GIVEN RECORDS ->

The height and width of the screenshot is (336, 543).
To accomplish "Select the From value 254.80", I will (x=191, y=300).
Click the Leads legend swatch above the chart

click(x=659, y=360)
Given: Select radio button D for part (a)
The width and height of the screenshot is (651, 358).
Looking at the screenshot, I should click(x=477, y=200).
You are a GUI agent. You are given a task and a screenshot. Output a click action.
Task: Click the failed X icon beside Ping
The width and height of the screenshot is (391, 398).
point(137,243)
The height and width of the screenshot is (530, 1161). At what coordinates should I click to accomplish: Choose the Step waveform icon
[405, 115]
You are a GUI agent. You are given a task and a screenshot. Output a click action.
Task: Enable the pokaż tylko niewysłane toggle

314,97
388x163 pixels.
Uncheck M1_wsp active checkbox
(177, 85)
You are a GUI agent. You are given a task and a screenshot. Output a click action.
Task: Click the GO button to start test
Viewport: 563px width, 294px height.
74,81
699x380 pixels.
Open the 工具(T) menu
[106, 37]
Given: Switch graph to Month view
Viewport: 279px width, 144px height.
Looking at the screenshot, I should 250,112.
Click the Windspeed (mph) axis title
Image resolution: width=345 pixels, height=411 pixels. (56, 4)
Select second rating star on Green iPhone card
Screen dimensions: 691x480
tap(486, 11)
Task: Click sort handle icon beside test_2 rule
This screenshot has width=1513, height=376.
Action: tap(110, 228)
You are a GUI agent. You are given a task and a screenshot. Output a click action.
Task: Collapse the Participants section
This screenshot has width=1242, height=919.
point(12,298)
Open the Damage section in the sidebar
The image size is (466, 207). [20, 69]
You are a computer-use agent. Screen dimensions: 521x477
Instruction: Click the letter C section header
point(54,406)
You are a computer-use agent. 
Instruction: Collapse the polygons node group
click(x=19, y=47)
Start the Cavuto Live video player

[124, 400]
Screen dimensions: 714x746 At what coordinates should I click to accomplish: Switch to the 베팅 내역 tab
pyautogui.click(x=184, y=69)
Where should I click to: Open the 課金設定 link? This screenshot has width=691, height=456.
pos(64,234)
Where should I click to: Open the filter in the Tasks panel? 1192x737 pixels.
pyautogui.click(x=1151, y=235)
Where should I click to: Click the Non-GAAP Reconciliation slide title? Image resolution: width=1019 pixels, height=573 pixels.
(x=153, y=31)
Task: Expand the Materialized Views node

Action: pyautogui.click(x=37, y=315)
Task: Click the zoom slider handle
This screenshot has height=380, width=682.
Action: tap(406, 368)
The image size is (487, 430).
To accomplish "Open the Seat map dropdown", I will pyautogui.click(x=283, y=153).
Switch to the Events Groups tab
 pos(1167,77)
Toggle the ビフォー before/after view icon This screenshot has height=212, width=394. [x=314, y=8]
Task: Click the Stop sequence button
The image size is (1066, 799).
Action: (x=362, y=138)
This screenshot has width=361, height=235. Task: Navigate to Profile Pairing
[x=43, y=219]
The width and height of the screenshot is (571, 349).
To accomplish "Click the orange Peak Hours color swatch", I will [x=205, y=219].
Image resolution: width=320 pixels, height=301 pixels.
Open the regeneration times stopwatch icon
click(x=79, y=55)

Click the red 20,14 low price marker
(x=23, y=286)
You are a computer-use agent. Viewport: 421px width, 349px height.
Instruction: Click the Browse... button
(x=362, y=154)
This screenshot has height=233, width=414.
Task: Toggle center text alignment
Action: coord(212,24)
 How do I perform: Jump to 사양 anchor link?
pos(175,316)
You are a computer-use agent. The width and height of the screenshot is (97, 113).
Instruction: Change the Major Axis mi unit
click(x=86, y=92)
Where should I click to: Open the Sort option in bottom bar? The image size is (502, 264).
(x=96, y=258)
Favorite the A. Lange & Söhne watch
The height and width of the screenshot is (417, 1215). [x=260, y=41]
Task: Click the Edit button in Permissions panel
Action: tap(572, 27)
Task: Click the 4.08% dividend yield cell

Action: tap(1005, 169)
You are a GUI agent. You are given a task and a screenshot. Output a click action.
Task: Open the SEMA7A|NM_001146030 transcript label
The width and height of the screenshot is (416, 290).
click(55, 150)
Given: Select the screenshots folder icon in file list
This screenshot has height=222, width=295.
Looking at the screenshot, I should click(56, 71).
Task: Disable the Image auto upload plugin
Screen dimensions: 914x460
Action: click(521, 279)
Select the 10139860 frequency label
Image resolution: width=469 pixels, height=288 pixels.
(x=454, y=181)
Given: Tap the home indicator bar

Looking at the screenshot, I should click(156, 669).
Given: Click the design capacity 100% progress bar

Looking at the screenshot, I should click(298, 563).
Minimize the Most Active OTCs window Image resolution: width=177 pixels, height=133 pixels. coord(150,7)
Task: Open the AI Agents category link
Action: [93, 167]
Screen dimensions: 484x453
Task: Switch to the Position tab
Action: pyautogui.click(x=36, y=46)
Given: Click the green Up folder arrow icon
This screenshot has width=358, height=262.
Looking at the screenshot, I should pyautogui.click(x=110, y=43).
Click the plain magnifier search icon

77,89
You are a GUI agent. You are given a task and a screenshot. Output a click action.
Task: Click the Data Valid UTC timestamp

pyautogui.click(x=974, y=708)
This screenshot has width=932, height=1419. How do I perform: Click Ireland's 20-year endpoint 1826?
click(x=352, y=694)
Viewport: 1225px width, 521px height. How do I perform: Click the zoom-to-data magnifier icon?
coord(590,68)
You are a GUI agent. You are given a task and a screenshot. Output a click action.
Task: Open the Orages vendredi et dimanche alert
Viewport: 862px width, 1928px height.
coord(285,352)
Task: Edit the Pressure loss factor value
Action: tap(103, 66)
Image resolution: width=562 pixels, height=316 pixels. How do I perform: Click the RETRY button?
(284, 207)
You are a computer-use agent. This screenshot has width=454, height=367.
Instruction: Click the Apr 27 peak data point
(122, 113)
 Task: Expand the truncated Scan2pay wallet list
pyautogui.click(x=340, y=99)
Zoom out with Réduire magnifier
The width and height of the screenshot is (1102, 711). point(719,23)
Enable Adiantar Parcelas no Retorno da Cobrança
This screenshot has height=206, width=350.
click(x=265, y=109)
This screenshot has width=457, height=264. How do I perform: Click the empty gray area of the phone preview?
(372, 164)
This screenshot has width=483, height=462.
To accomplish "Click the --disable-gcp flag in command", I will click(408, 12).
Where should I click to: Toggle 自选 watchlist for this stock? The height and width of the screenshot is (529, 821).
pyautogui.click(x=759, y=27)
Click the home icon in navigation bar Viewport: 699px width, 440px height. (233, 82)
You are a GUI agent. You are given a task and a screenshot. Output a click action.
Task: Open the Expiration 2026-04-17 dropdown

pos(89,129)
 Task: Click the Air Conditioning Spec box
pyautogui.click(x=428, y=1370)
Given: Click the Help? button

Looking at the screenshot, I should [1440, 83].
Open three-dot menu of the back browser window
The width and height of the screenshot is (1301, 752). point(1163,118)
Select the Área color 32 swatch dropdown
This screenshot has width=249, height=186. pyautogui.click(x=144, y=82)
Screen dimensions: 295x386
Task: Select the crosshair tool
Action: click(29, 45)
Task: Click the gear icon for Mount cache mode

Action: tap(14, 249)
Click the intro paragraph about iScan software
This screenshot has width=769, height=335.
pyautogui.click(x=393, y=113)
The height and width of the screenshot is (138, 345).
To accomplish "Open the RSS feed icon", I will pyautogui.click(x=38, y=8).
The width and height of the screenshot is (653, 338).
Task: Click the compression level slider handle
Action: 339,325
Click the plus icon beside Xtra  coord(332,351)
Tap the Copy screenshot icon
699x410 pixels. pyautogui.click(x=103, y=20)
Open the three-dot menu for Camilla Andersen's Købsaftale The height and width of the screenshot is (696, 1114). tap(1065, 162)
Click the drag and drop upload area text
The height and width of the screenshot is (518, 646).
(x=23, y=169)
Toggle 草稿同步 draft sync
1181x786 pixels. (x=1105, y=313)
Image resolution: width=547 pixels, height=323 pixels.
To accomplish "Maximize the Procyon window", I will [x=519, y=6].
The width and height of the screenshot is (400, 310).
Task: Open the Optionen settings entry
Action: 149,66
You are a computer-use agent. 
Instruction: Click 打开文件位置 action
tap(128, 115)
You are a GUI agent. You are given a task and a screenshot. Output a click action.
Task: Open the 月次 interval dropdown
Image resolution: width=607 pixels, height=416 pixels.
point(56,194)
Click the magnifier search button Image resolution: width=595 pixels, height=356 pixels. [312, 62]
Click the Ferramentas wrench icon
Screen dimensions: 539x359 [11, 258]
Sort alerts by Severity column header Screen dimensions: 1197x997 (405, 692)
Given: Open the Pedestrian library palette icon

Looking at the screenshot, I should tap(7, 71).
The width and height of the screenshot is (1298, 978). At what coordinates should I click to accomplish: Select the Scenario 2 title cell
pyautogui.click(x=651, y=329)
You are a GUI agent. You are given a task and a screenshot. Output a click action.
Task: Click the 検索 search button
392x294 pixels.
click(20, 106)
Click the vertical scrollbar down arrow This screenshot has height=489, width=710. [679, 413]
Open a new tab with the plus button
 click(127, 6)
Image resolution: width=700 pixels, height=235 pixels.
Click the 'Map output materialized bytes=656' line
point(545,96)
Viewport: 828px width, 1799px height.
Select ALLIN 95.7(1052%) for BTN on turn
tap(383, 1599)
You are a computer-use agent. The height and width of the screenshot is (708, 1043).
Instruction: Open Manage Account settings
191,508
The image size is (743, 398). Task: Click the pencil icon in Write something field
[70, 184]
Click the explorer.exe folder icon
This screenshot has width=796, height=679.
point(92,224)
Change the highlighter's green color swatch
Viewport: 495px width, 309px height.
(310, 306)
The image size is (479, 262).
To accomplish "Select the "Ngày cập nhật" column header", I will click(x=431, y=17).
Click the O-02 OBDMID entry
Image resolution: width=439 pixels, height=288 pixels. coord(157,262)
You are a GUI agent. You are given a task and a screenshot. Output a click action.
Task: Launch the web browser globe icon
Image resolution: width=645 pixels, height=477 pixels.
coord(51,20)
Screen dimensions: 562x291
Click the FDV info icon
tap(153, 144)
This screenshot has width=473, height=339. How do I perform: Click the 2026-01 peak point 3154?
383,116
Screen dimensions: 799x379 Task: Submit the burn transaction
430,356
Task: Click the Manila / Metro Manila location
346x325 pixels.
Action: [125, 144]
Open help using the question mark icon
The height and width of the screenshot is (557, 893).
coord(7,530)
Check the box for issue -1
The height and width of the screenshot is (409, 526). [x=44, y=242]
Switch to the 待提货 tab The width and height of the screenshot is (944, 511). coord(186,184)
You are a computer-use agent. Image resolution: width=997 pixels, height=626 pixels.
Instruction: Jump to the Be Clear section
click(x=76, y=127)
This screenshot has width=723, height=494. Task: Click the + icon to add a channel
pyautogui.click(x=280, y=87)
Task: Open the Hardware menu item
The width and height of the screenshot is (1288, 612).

WHAT THE EXERCISE ASKS ->
Where a line of the listing holds the string "computer", copy that line.

ANSWER FOR THE TASK ->
You are a computer-use agent. Screen dimensions: 521x477
You are a computer-use agent. 
You are a computer-use agent. Viewport: 421px width, 349px height.
You are a computer-use agent. The width and height of the screenshot is (97, 113).
You are a computer-use agent. This screenshot has width=454, height=367.
You are a computer-use agent. 
You are a computer-use agent. The height and width of the screenshot is (708, 1043).
You are a computer-use agent. Image resolution: width=997 pixels, height=626 pixels.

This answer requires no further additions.